When is a Landlord Liable for a Slip and Fall Accident?
Owners of property need to be responsible with certain aspects of their building and land in order to ensure that everyone who sets foot on the property is as safe as possible. However, accidents happen and the chances of these accidents occurring can be increased by negligent landlords. If you or one of your visitors slips and falls on property you are renting, can your landlord be held liable for any injuries?
The key factor in determining if a landlord is liable in a slip and fall case is negligence.
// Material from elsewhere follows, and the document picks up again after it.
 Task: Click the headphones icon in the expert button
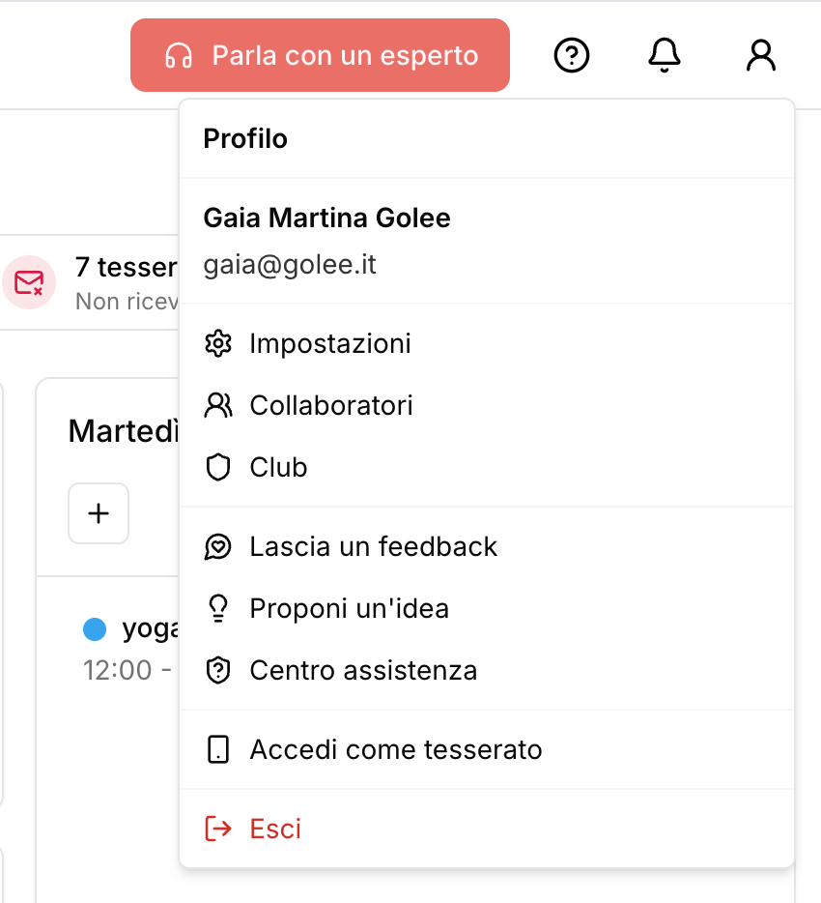click(178, 55)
If it can be proven that the landlord was negligent, that the landlord was aware of the hazard and had a reasonable amount of time to fix it, then the landlord can be seen as liable for injuries it causes.
Location of Slip
You’re responsible for notifying your landlord of any problematic or dangerous conditions that occur specifically in your apartment or house. If water from a leaky pipe creates slippery conditions on your floor and you slip, the liability of the landlord depends on whether the landlord knew of the leak and had ample time to fix it. If they knew about the leak and had plenty of time to fix it but failed to do so, they could be seen as liable. Keep in mind, however, that the tenant may be held equally at fault in some circumstances. The tenant was likely the first to know about the leak, allowing them to avoid it or put temporary fixes in place to help keep the area safe such as a bucket to catch the water or a few towels to sop up the water and make for a viable dry pathway.
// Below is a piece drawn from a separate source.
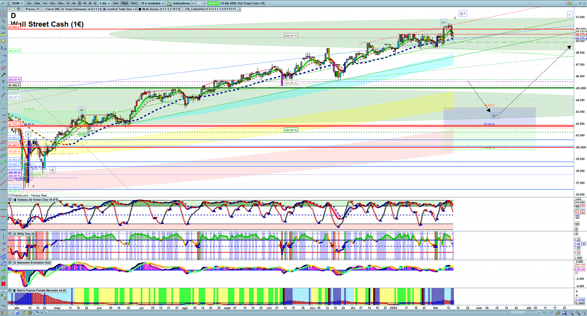The height and width of the screenshot is (316, 587).
Task: Toggle the Precio checkbox
Action: (23, 9)
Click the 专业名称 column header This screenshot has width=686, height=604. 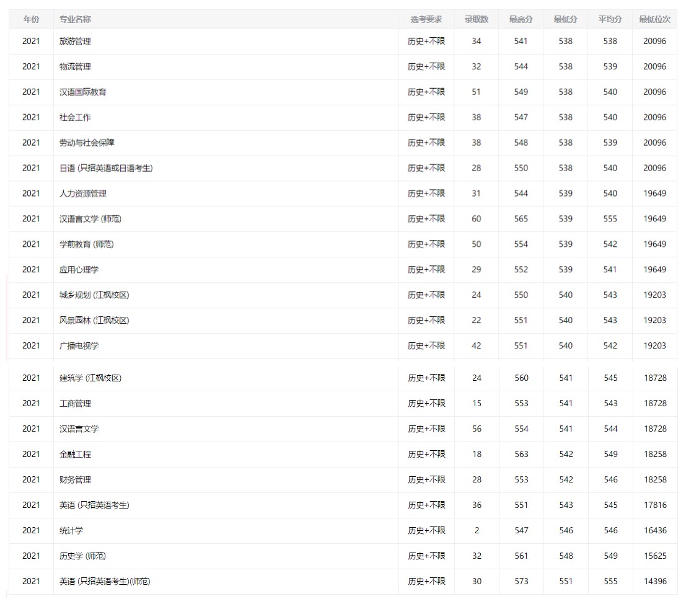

If the slip occurred outside of the apartment, such as out in the parking lot, in the hallway or in the lobby, then the landlord will need to be on the premises or close by most of the time. They will need to have known about the slippery conditions and they will need to have had ample time to warn others and rectify the problem.
Contracts and Leases
A landlord may live far away from the premises or they may hold a lease or contract with the tenant that outlines responsibility when it comes to slippery conditions. For example, a landlord will be liable for slips on stairs if the stairs are cracking, broken and dangerous as it’s their responsibility to take care of the building through their contract with the tenant. However, there may be clauses in contracts and leases explaining that the tenant is responsible for shoveling snow, cleaning up ice or wiping up spills.
Making the Case
The best thing you can do to make any slip and fall case strong against a liable landlord is properly documenting the situation. Take pictures of the area of the fall, the conditions that caused the fall, any injuries that occurred due to the fall and the clothes you were wearing. Write down exactly what happened and any related information as soon as possible to help keep your memory of the incident as fresh as possible. Slip and fall cases can be difficult to make, but the more evidence that you have the stronger your case will be.